Es sei jeweils im zugelassenen Anwendungsgebiet eingesetzt worden. Zahlreiche
Studien belegten die Wirksamkeit und Unbedenklichkeit des Medikaments beim
primären Mammakarzinom. Somit seien die Verordnungen nicht unwirtschaftlich
gewesen. Der Beklagte wies die Widersprüche mit Beschlüssen vom 13.08.2004 bzw.

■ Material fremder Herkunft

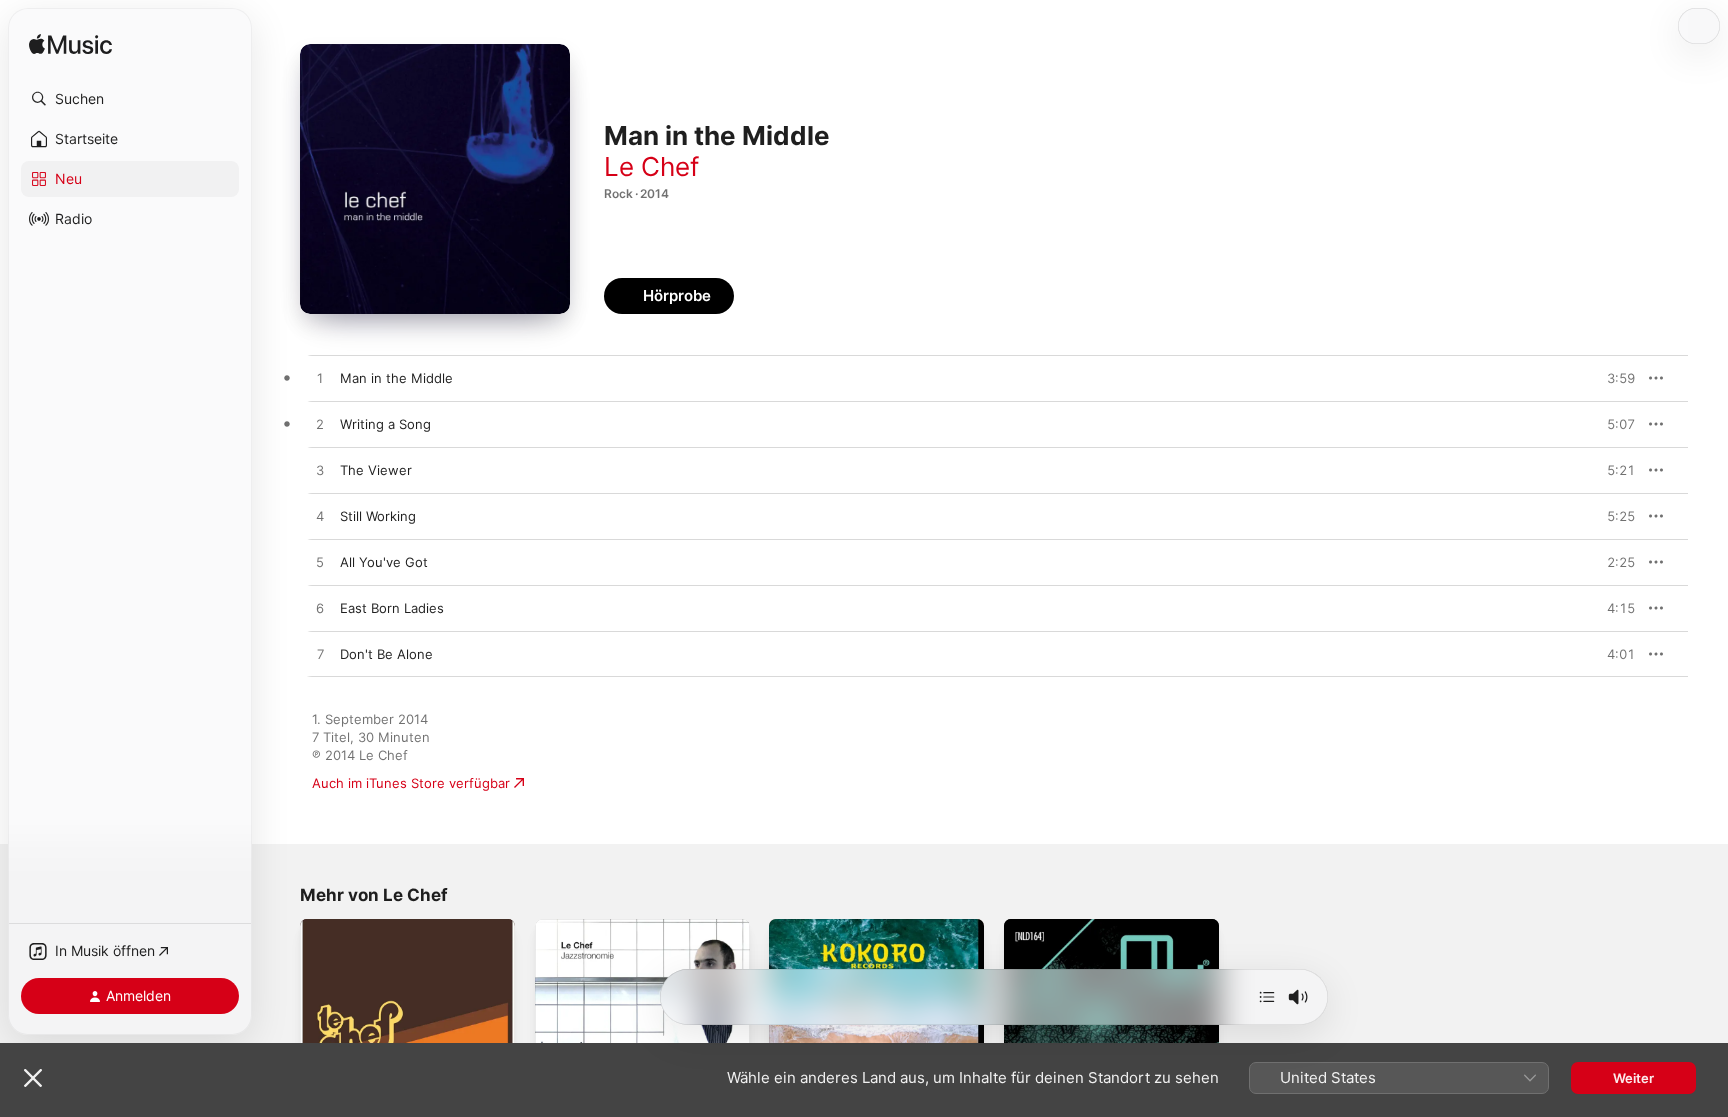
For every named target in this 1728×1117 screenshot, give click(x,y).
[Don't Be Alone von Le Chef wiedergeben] (320, 655)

19.01.2005 zurück. Mit der Ablehnung der Verlängerung der Zulassung sei Wobe
Mugos E nicht mehr verkehrsfähig und dürfe im Rahmen der vertragsärztlichen
Versorgung nicht mehr verordnet werden. Das Einlegen von Rechtsmitteln gegen den
ablehnenden Bescheid des BfArM und die daraus folgende aufschiebende Wirkung der
Klage bewirke keine sozialrechtliche Verordnungsfähigkeit. In der
Ablehnungsentscheidung des BfArM spiegelten sich Zweifel an der Unbedenklichkeit
und/oder einem ausreichenden Beleg der therapeutischen Wirksamkeit wider. Insoweit
könne bei Versagung eines Nachzulassungsantrages eine fiktive Zulassung nicht
ausreichen, um die Verordnungsfähigkeit in der gesetzlichen Krankenversicherung zu
begründen.
Der Kläger hat gegen beide Beschlüsse fristgerecht Klage erhoben, die das
Sozialgericht mit Beschluss vom 15.08.2005 zur gemeinsamen Verhandlung und
Entscheidung verbunden hat. Während des erstinstanzlichen Verfahrens hat das
Bundessozialgericht (BSG) mit Urteil vom 27.09.2005 (SozR 4-2500 § 31 Nr. 3)
entschieden, dass zwar Wobe Mugos E auf Grund der aufschiebenden Wirkung der
verwaltungsgerichtlichen Klage arzneimittelrechtlich verkehrsfähig gewesen sei, diese
auf der bloßen Inanspruchnahme einer verfahrensrechtlichen Position beruhende
Verkehrsfähigkeit aber nicht ausreiche, um die Leistungspflicht innerhalb der GKV zu
begründen, weil es an der positiven Bewertung von Qualität und Wirksamkeit des
Arzneimittels fehle.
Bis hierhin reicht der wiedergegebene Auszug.